During Shawn Zandi’s presentation describing large-scale leaf-and-spine fabrics I got into an interesting conversation with an attendee that claimed it might be simpler to replace parts of a large fabric with large chassis switches (largest boxes offered by multiple vendors support up to 576 40GE or even 100GE ports).

As always, you have to decide between implicit and explicit complexity.

Please note: I don’t claim it’s always better to build your network with 1RU switches instead of using chassis switches. However, you should know what you’re doing (beyond the level of vendor whitepapers) and understand the true implications of your decisions.

Explicit complexity

This is the fabric Shawn described in his presentation. The inner leaf-and-spine fabrics (blue, orange, green, yellow) contain dozens of switches interconnected with fiber cables.

Implicit complexity

Imagine replacing each of the inner leaf-and-spine fabrics with a large chassis switch. Fewer management points, fewer explicit interconnects (transceivers and cables are replaced with intra-chassis connections). Sounds like a great idea.

It depends strikes again

Shawn addressed a few of the challenges of using chassis switches during the presentation:

  • You’ll manage hundreds of switches anyway. If you can’t do that automatically, it will turn into a nightmare no matter what. However, once you manage to automate the data center fabric, it doesn’t matter how many switches you have in the core.
  • Large chassis switches are precious, and you don’t want them to fail. Ever. Welcome to the morass of ISSU, NSF, graceful restart… Upgrading an individual component of a large fabric is way easier, and all you need is fast failure detection and reasonably fast converging routing protocol. I wrote about this dilemma two years ago, and three years ago, but of course nobody ever listens to those arguments ;)
  • Restarting a 1RU switch with a single ASIC is way faster than restarting a complex distributed system with two supervisors, and two dozen linecards and fabric modules (Nexus 7700 anyone?).
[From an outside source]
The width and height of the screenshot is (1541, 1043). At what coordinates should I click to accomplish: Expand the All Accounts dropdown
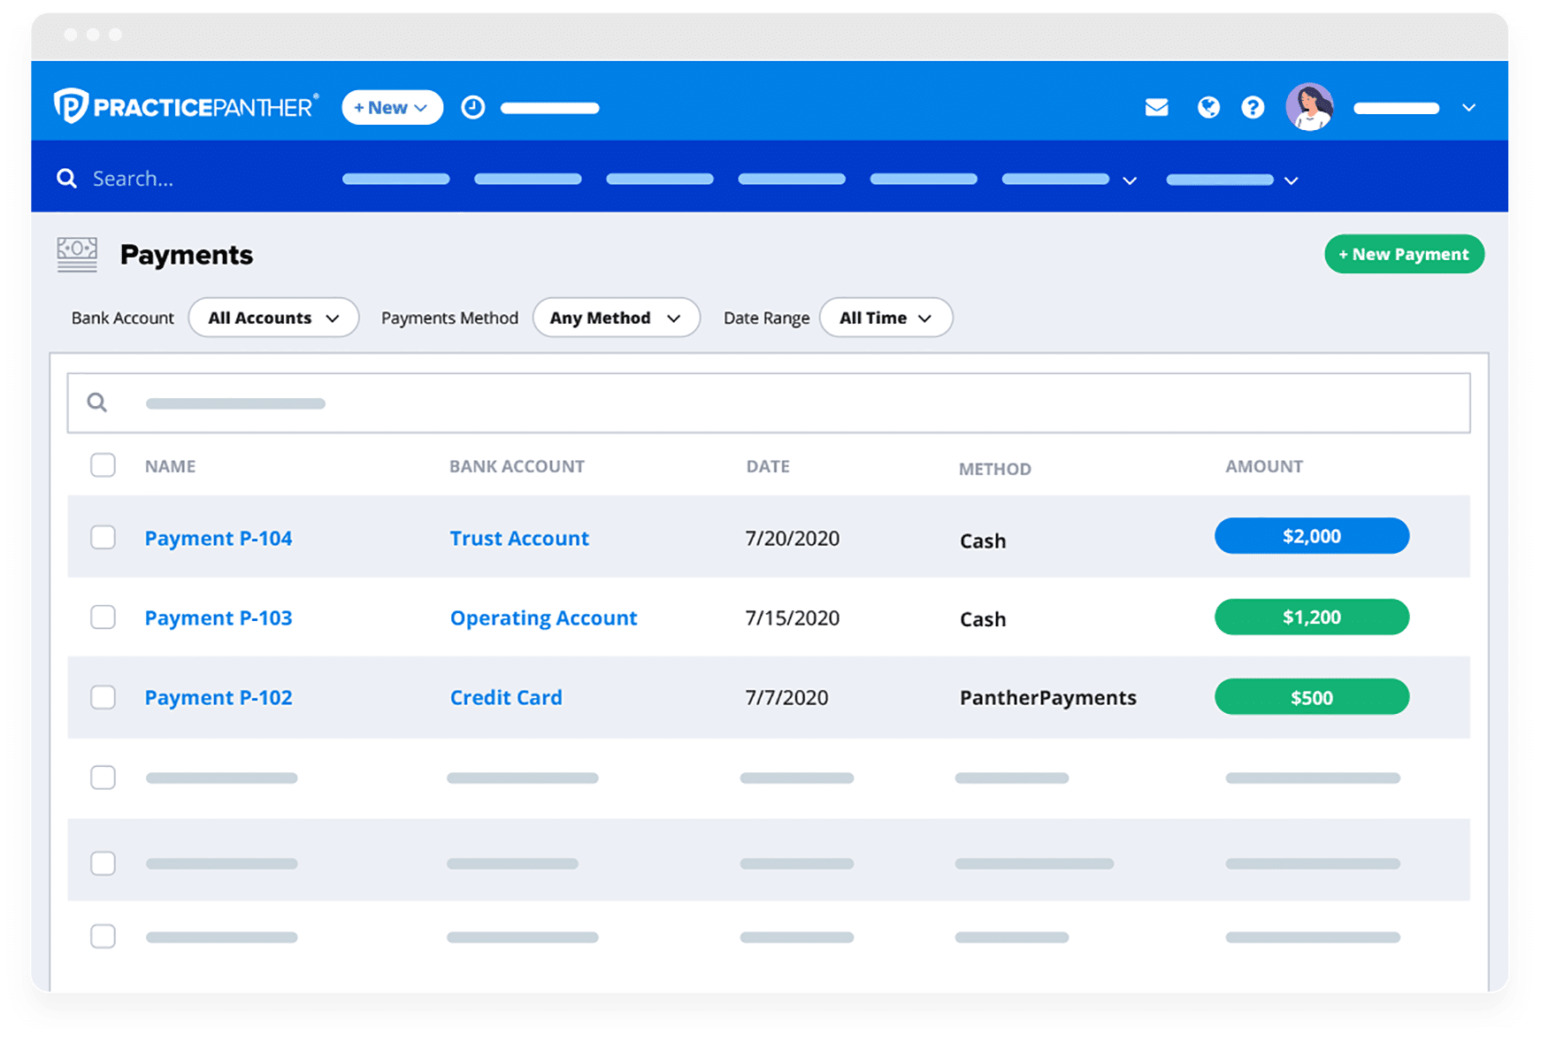pyautogui.click(x=273, y=318)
There’s a rumor a large chassis switch can bring down a cloud provider when restarted at the wrong time ;)

We didn’t even consider pricing – that’s left as an exercise for the reader.

I also asked around and got these points from other engineers with operational experience running very large data center fabrics:

  • Make failure domain (blast radius) of any failure be as small as possible. Large chassis switches are a large failure domain that can take down a significant amount of data center bandwidth.
  • Scalability of control plane: the ratio of CPU cycles to port bandwidth is much higher in 1RU switches than in large chassis switches with supervisor modules (remember the limited number of spanning tree instances on Nexus 7000?) Worst case, consider the world of containers where containers can come and go rapidly, and there can be hundreds of them per rack.
  • Simple fixed-form switches fail in relatively simple ways. Redundant architectures (dual supervisors in fail-over scenario) can fail in arcane ways. Also, two is the worst possible number when it comes to voting… but I guess it would be impossible to persuade the customers to buy three supervisor modules per chassis.
  • Ask anyone who's tried to debug a non-working chassis. The protocols they run internally are proprietary, frame formats are equally so, making a hard task even harder.
  • With single fixed-form factor switches, you can easily carry cost-effective spares. When things fail, you can replace them quickly with spares and troubleshoot the failing system off production network. Harder to do with expensive chassis switches.
  • What if you decide to run custom apps on data center switches (natively on Arista EOS or Cumulus Linux, in containers on Nexus-OS)? App developers and others are more familiar with building distributed apps than with writing something that has to work with each vendor's ISSU model. Compute got rid of ISSU a long time ago.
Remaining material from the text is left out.